Sample data used in the examples:
CREATE TABLE emp (id int primary key, name varchar2(20), salary int, last_join date);
INSERT INTO emp VALUES(1,'Alice',1000, DATE '2000-01-01');
INSERT INTO emp VALUES(2,'Bob', 2000, DATE '2001-01-01');
INSERT INTO emp VALUES(3,'Carol',3000, DATE '2002-01-01');
COMMIT;
Step 5: Use Select AI
chat — free-form
SELECT AI chat what is Amazon Bedrock in one sentence;
Amazon Bedrock is a managed service by Amazon Web Services designed to help
developers build, share, and scale generative AI applications.
showsql — natural language to SQL
SELECT AI showsql how many employees are there and what is the total salary;
SELECT COUNT("ID") AS "Number_of_Employees",
SUM("SALARY") AS "Total_Salary"
FROM "<DB-USER>"."EMP"
runsql — generate and run (default action)

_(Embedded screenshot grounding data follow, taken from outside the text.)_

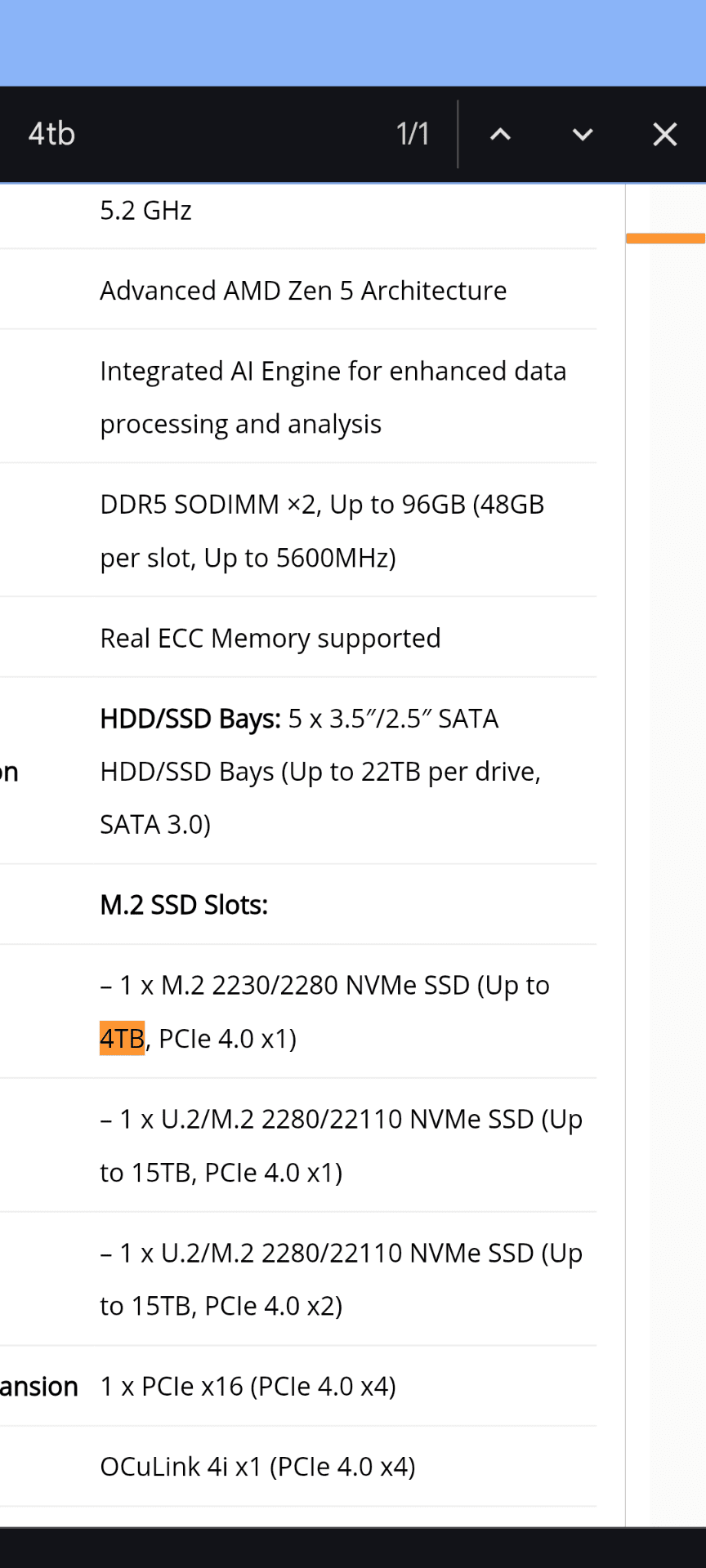Click the U.2/M.2 entry with PCIe 4.0 x2
This screenshot has height=1568, width=706.
click(341, 1279)
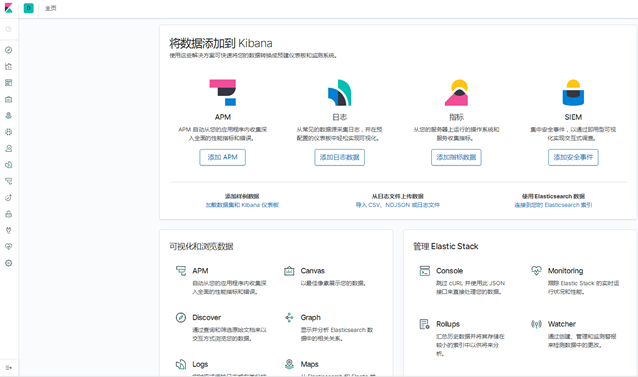
Task: Click the add log data button under 日志
Action: click(x=339, y=157)
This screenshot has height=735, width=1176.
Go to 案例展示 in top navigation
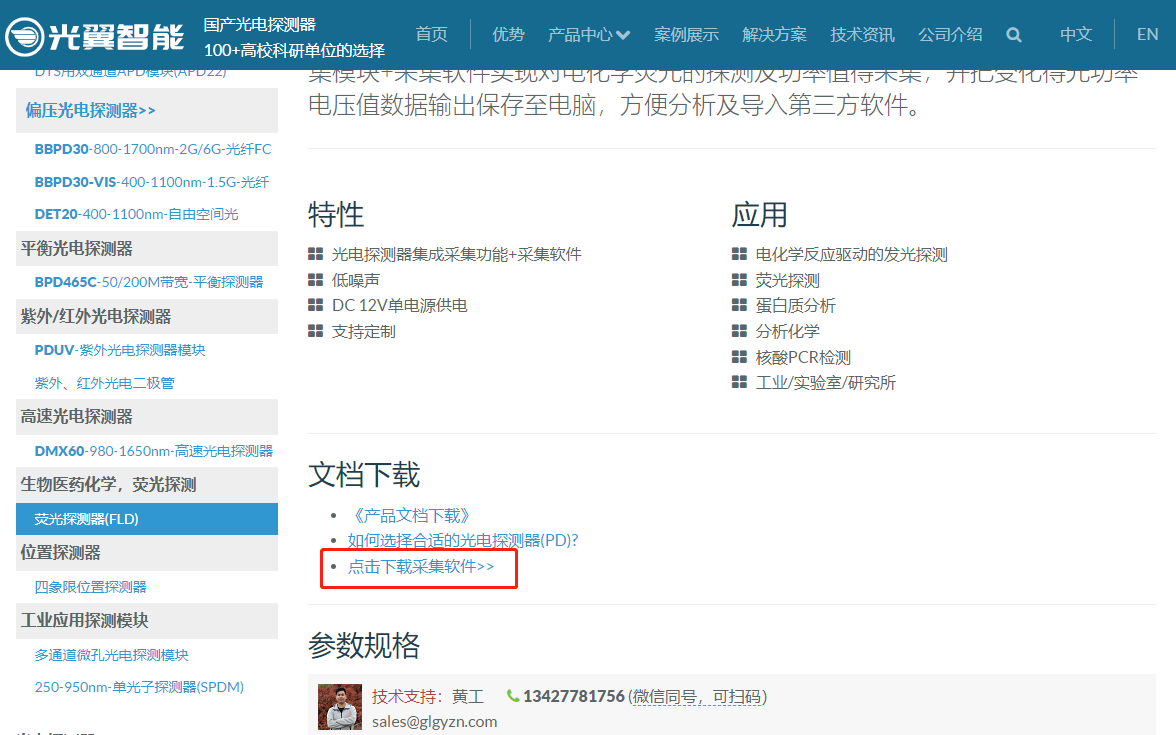pos(686,35)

SELECT AI runsql how many employees are there;
Total_Employees
---------------
3
narrate — natural-language answer
SELECT AI narrate what is the average salary of employees;
The average salary of employees in the "EMP" table is 2000.

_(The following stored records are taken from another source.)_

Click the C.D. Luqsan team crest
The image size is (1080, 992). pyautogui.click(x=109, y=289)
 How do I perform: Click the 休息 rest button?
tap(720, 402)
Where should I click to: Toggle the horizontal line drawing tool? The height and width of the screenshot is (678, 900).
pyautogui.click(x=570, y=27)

GENERATE — function form (for APEX / stateless tools)
SELECT DBMS_CLOUD_AI.GENERATE(
prompt => 'list employees earning more than 1500',
profile_name => 'BEDROCK_PROFILE',
action => 'showsql') AS response
FROM dual;
SELECT "EMP"."ID", "EMP"."NAME", "EMP"."SALARY"
FROM "<DB-USER>"."EMP" "EMP"
WHERE "EMP"."SALARY" > 1500
Choosing a model
You must set the model attribute explicitly; there is no default for the AWS provider. Select AI's SQL-generation actions call the Bedrock Converse API.
- Recommended: a model that supports on-demand throughput / direct invocation, such as Amazon Nova Lite (
amazon.nova-lite-v1:0) or Nova Pro. In our testing, Nova Lite worked for every Select AI action. - Refer to AWS documentation on other models supported.
Troubleshooting
| Symptom | Cause / fix |
|---|---|
ORA-24247: Network access denied by ACL | Grant the Bedrock host ACE to the user (not just a role); confirm the host/Region string. |
ORA-20403: Authorization failed for URI … /converse | Model/endpoint authorization for the Converse API. Prefer an on-demand model; verify Bedrock model access and the inference-profile path. |
| Timeouts reaching the endpoint | Network path missing — add a VPC interface endpoint or NAT route and allow outbound 443. |
ORA-20000: Data access is disabled for SELECT AI | An admin ran DBMS_CLOUD_AI.DISABLE_DATA_ACCESS; re-enable with ENABLE_DATA_ACCESS. |
Clean up
Drop the AI profile and credential, and delete the DB instance, IAM keys, and any VPC endpoint you created for the test.
Conclusion
With Oracle Database 26ai on Amazon RDS, DBMS_CLOUD_AI and Select AI turn natural language into SQL against your own tables using Amazon Bedrock models — configured with a credential, a network ACE, and an AI profile. Grant the Bedrock ACE to the invoking user, and choose a model that supports on-demand invocation for the Select AI SQL actions. For loading and querying Amazon S3 data from the same instance, see the companion post on the DBMS_CLOUD package.